*** out of four
In Oliver Stone's based on fact Snowden, the National Security Agency employee, Edward Snowden, who leaked thousands of classified U.S. government documents containing illegal surveillance methods to the public is portrayed as a hero. However, some would say he is a traitor to his country and that he also stole and leaked extremely sensitive information regarding military and nuclear technologies. But this is Stone's movie with his point of view. Does it work as compelling drama? Yes, it does. Does Stone and the actor portraying Snowden (Joseph Gordon-Levitt) give us a sympathetic protagonist we become invested in?

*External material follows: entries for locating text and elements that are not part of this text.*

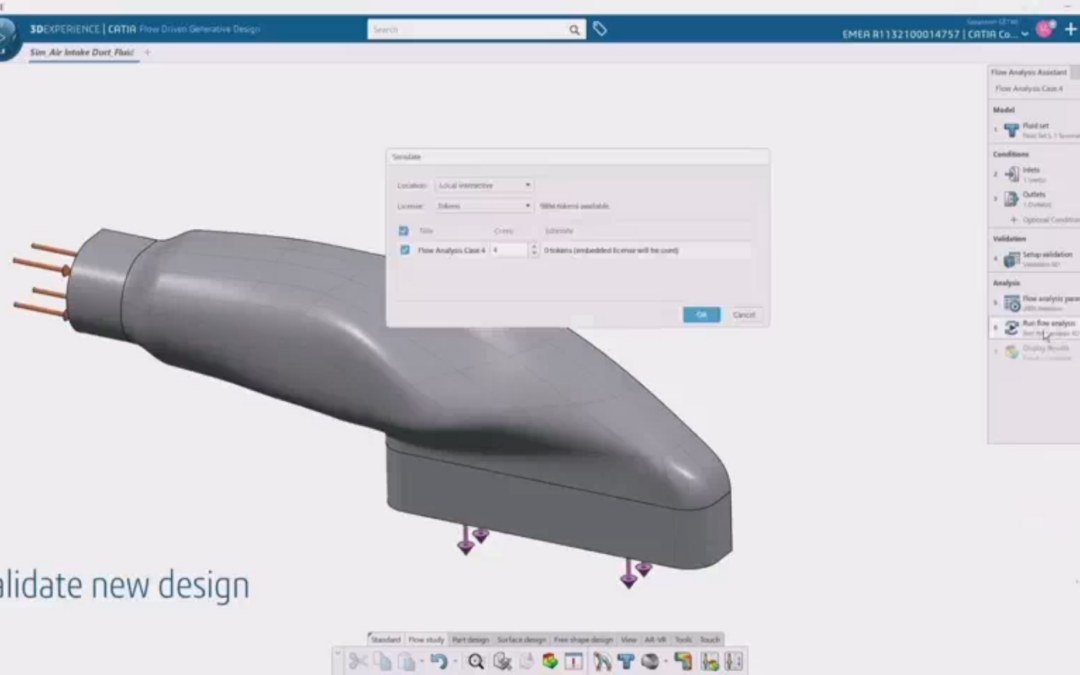Click the OK button in Simulate dialog
The image size is (1080, 675).
coord(701,315)
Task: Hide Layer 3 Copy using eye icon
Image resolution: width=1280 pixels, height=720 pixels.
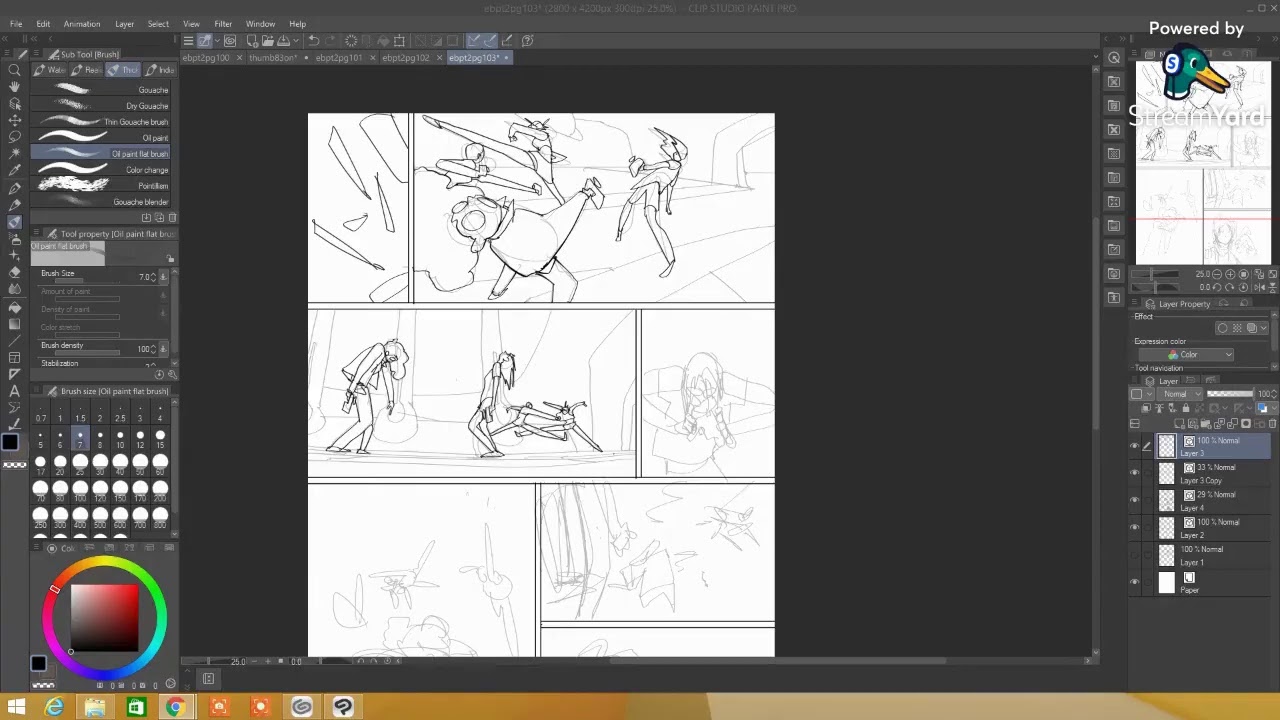Action: click(1134, 473)
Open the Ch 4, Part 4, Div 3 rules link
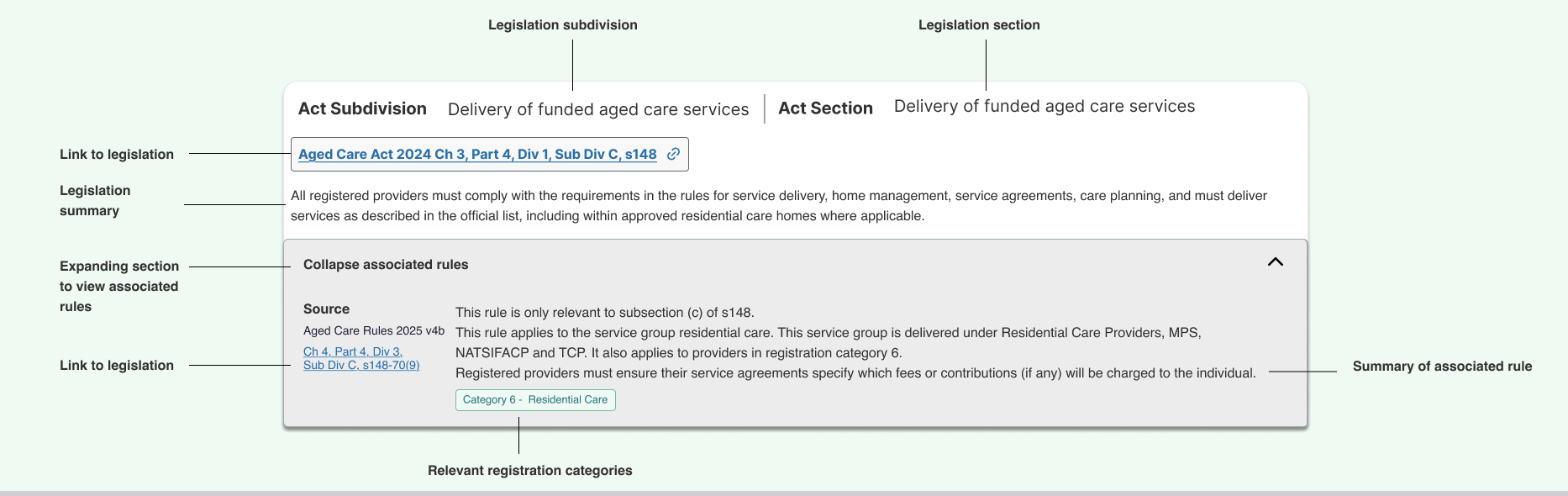 360,358
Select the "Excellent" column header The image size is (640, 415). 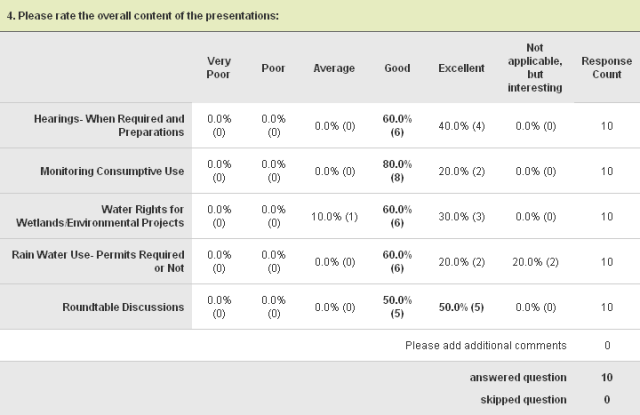click(x=461, y=68)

Again, yes.
Through flashback, we see Snowden's failed career as a marine, his entrance into the NSA, his strained relationship with his girlfriend, Lindsay (Shailene Woodley), because of the secrecy of his job, and his increased paranoia that he, himself, is being monitored by the government.
Gordon-Levitt delivers a fine performance as a conflicted guy who wants to do the right thing. In fact, I think he embodies the role so well that I felt it wasn't necessary to switch to the real Edward Snowden during the final interview segment of the film. This little trick is actually kind of jarring.
Stone thankfully eschews his usual hyper-kinetic style (Natural Born Killers, Any Given Sunday) for a more quiet and ominous mood. The movie, running 134-minutes, feels long-ish, but mostly plays like a good paranoia thriller in the vein of France Ford Coppola's The Conversation (1974). And this is a perfect companion piece to the 2014 Edward Snowden documentary Citizenfour.